**Problem description**
Omit images. Retype all entries verbatim.

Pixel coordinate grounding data
┌──

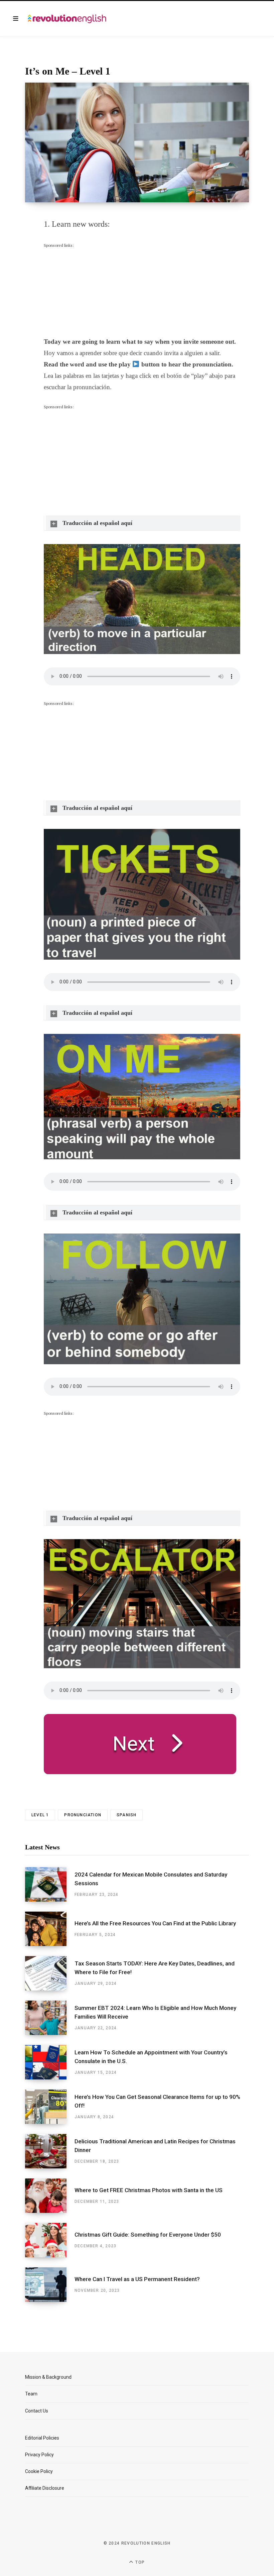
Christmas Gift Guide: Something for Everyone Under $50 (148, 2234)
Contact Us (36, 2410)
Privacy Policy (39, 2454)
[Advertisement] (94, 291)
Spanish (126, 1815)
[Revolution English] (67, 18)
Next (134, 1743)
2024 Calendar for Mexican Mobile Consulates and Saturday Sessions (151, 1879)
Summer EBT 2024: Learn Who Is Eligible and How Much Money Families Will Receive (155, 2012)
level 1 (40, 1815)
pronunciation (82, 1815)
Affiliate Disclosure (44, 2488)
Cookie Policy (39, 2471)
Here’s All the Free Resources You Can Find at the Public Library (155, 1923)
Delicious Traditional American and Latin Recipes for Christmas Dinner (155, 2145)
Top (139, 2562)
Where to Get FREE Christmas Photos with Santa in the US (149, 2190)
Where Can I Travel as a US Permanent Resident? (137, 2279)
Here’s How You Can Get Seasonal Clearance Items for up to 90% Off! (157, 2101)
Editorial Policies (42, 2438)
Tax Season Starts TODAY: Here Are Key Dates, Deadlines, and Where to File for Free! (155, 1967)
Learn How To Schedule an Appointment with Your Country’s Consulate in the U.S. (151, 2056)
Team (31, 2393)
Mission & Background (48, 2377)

└──

**Response to the task**
Christmas Gift Guide: Something for Everyone Under $50 (148, 2234)
Contact Us (36, 2410)
Privacy Policy (39, 2454)
[Advertisement] (94, 291)
Spanish (126, 1815)
[Revolution English] (67, 18)
Next (134, 1743)
2024 Calendar for Mexican Mobile Consulates and Saturday Sessions (151, 1879)
Summer EBT 2024: Learn Who Is Eligible and How Much Money Families Will Receive (155, 2012)
level 1 (40, 1815)
pronunciation (82, 1815)
Affiliate Disclosure (44, 2488)
Cookie Policy (39, 2471)
Here’s All the Free Resources You Can Find at the Public Library (155, 1923)
Delicious Traditional American and Latin Recipes for Christmas Dinner (155, 2145)
Top (139, 2562)
Where to Get FREE Christmas Photos with Santa in the US (149, 2190)
Where Can I Travel as a US Permanent Resident? (137, 2279)
Here’s How You Can Get Seasonal Clearance Items for up to 90% Off! (157, 2101)
Editorial Policies (42, 2438)
Tax Season Starts TODAY: Here Are Key Dates, Deadlines, and Where to File for Free! (155, 1967)
Learn How To Schedule an Appointment with Your Country’s Consulate in the U.S. (151, 2056)
Team (31, 2393)
Mission & Background (48, 2377)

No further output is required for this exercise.